• **Assignment**: Will you write out all the entries below exactly?

• **Excerpted records**:

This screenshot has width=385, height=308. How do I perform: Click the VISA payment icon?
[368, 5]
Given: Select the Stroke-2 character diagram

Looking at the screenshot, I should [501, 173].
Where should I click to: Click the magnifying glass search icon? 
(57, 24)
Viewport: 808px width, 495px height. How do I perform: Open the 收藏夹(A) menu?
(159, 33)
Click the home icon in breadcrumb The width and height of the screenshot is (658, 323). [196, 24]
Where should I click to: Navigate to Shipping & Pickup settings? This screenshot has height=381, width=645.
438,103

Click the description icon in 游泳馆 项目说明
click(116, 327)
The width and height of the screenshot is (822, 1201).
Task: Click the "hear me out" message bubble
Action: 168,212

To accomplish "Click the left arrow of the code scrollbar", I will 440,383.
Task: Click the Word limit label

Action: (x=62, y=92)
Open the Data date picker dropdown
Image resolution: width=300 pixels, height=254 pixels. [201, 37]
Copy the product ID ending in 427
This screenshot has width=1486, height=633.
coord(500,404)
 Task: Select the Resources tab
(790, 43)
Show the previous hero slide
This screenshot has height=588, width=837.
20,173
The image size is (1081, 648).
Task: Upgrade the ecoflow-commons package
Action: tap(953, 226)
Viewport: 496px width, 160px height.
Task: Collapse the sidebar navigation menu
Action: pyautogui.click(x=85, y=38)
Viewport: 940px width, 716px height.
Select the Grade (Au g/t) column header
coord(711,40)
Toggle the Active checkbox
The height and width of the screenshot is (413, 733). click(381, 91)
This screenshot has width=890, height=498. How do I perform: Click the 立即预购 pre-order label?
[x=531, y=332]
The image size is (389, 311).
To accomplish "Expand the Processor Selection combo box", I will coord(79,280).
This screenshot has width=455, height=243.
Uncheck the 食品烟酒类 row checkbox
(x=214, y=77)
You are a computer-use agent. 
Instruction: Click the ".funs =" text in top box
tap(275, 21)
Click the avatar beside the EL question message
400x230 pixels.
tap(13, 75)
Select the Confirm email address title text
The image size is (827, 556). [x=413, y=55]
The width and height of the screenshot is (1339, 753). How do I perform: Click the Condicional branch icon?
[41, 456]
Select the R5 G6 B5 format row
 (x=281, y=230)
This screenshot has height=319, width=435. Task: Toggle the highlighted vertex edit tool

• **Answer to this task**:
This screenshot has width=385, height=308. How do I perform: Click the VISA payment icon?
[368, 5]
Given: Select the Stroke-2 character diagram

Looking at the screenshot, I should [501, 173].
Where should I click to: Click the magnifying glass search icon? 
(57, 24)
Viewport: 808px width, 495px height. How do I perform: Open the 收藏夹(A) menu?
(159, 33)
Click the home icon in breadcrumb The width and height of the screenshot is (658, 323). [196, 24]
Where should I click to: Navigate to Shipping & Pickup settings? This screenshot has height=381, width=645.
438,103

Click the description icon in 游泳馆 项目说明
click(116, 327)
The width and height of the screenshot is (822, 1201).
Task: Click the "hear me out" message bubble
Action: 168,212

To accomplish "Click the left arrow of the code scrollbar", I will 440,383.
Task: Click the Word limit label

Action: (x=62, y=92)
Open the Data date picker dropdown
Image resolution: width=300 pixels, height=254 pixels. [201, 37]
Copy the product ID ending in 427
This screenshot has width=1486, height=633.
coord(500,404)
 Task: Select the Resources tab
(790, 43)
Show the previous hero slide
This screenshot has height=588, width=837.
20,173
The image size is (1081, 648).
Task: Upgrade the ecoflow-commons package
Action: tap(953, 226)
Viewport: 496px width, 160px height.
Task: Collapse the sidebar navigation menu
Action: pyautogui.click(x=85, y=38)
Viewport: 940px width, 716px height.
Select the Grade (Au g/t) column header
coord(711,40)
Toggle the Active checkbox
The height and width of the screenshot is (413, 733). click(381, 91)
This screenshot has width=890, height=498. How do I perform: Click the 立即预购 pre-order label?
[x=531, y=332]
The image size is (389, 311).
To accomplish "Expand the Processor Selection combo box", I will coord(79,280).
This screenshot has width=455, height=243.
Uncheck the 食品烟酒类 row checkbox
(x=214, y=77)
You are a computer-use agent. 
Instruction: Click the ".funs =" text in top box
tap(275, 21)
Click the avatar beside the EL question message
400x230 pixels.
tap(13, 75)
Select the Confirm email address title text
The image size is (827, 556). [x=413, y=55]
The width and height of the screenshot is (1339, 753). How do I perform: Click the Condicional branch icon?
[41, 456]
Select the R5 G6 B5 format row
 (x=281, y=230)
This screenshot has height=319, width=435. Task: Toggle the highlighted vertex edit tool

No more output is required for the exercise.